SAN JOSE, Calif. (KRON) - The gunman who killed nine people Wednesday at the San Jose, California rail yard where he worked has been identified as 57-year-old Sam Cassidy.

Cassidy arrived at the light rail facility for the Valley Transportation Authority in San Jose around 6 a.m. with a duffel bag filled with semi-automatic handguns and high-capacity magazines, Santa Clara County Sheriff Laurie Smith said.

“It appears to us at this point that he said to one of the people there: ‘I’m not going to shoot you,’” Smith said. “And then he shot other people. So I imagine there was some kind of thought on who he wanted to shoot.”

While there are no cameras inside the rail yard's two buildings, Smith said footage captured him moving from one location to the next. It took deputies six minutes from the first 911 calls to find Cassidy on the third floor of one of the buildings, Smith said.

He killed himself as deputies closed in on the facility serving the county of more than 1 million people in the heart of Silicon Valley. More than 100 people were there at the time, and authorities found five victims in one building and two in another, Smith said.

Authorities do not yet know whether Cassidy had worked regularly with any of the victims. Investigators were serving search warrants for his home and cellphone, seeking to determine what prompted the bloodshed, the sheriff said.

Cassidy had worked for the Valley Transportation Authority since at least 2012, according to the public payroll and pension database known as Transparent California. His position from 2012 to 2014 was listed as a mechanic. After that, he was a substation maintainer, the records said.

His ex-wife, Cecilia Nelms, told The Associated Press that Cassidy had a bad temper and would tell her that he wanted to kill people at work, “but I never believed him, and it never happened. Until now.”
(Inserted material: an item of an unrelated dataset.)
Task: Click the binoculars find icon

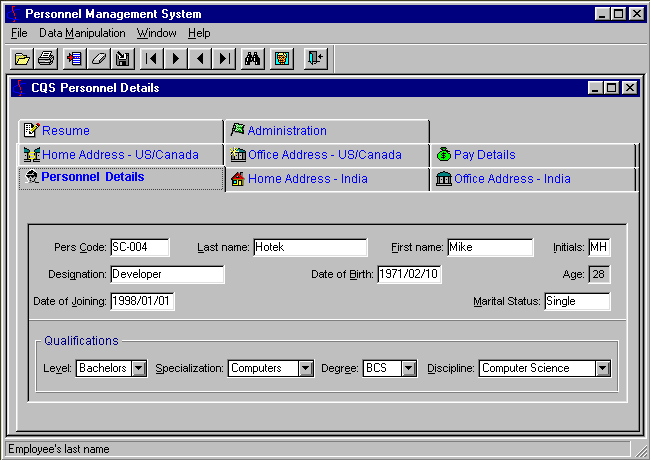Action: click(253, 59)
Nelms, teary-eyed and shaken by the news, said her ex-husband would come home wound up and angry about things that happened at work. As he talked about it, “he would get more mad,” she said. “He could dwell on things.”

When Cassidy lost his temper, Nelms said there were times she was scared. He was someone who could physically hurt others, she said.
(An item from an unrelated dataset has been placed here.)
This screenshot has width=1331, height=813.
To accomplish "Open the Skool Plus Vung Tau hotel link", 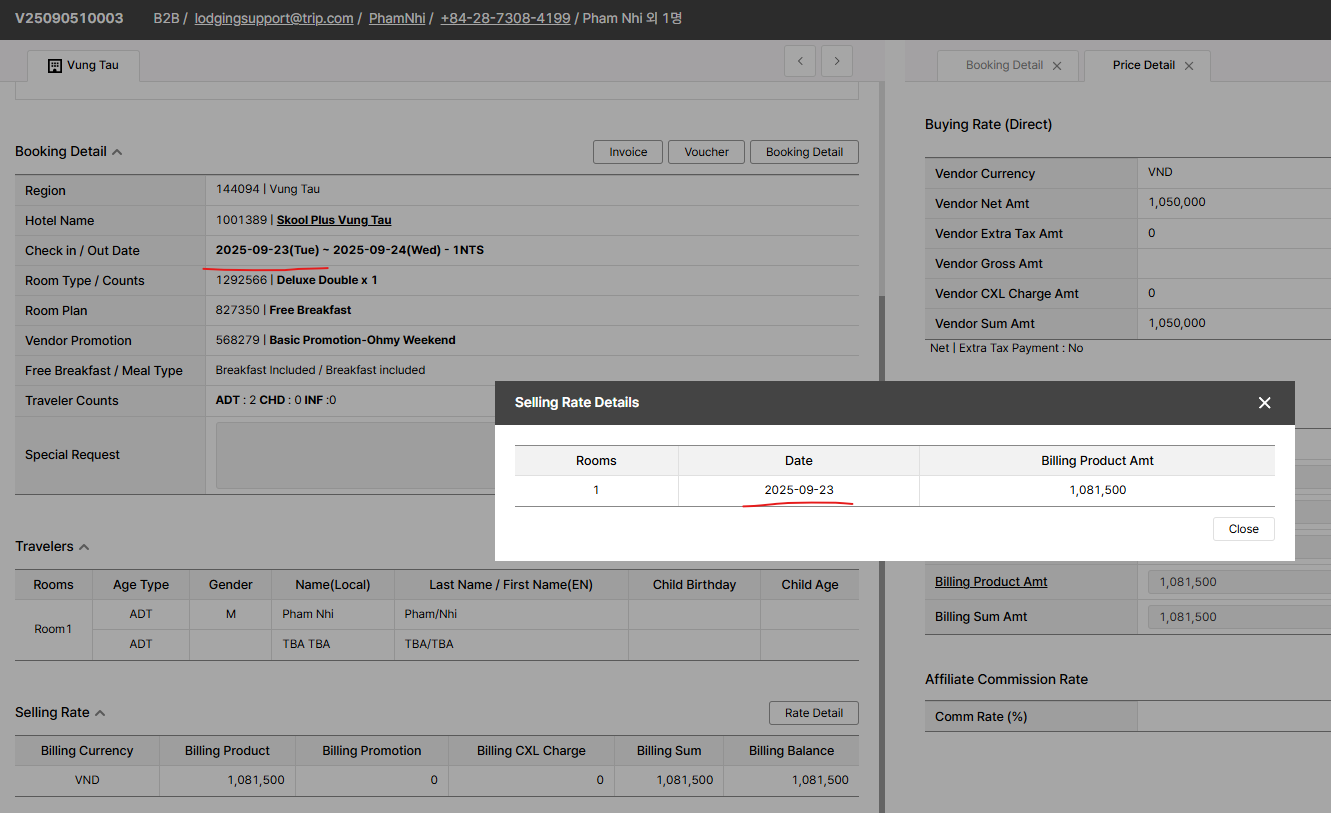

Nelms said they were married for 10 years -- Cassidy filed for divorce in 2005 -- and had not been in contact for 13 years. She said he had been treated for depression.

Nexstar's KRON4 spoke to Cassidy's former girlfriend's attorney, Robert Cummings, who said the two met on the dating site Match in 2009, and two months later he proposed. The girlfriend declined as she felt it was too fast.

Cummings said the girlfriend told him about Cassidy's mood swings and was bipolar.

Doug Suh, who lives across the street from Cassidy, told local news outlets that Cassidy was “lonely” and “strange” and that he never saw anyone visit.

“I’d say hello, and he’d just look at me without saying anything,” Suh said. Once, Cassidy yelled at him to stay away as he was backing up his car. “After that, I never talked to him again.”

Court documents from 2009 reveal Cassidy filed a restraining order against an ex-girlfriend and another female roommate. In the documents the ex-girlfriend describes instances of sexual and physical abuse, heavy drinking and extreme mood swings due to his bipolar disorder.

The ex-girlfriend also said in documents that Cassidy would threaten to tell lies to her boss to complicate her career and would steal tools from his VTA coworkers.

Federal officials also revealed Thursday that when Cassidy was detained by U.S. customs officials in 2016 after a trip to the Philippines he spoke of hating his workplace.

Cassidy had a memo book that had notes on how he hated the Santa Clara Valley Transportation Authority. The memo also said he had books on terrorism but when he was asked whether he had issues with people at work he said no.

The Associated Press contributed to this report.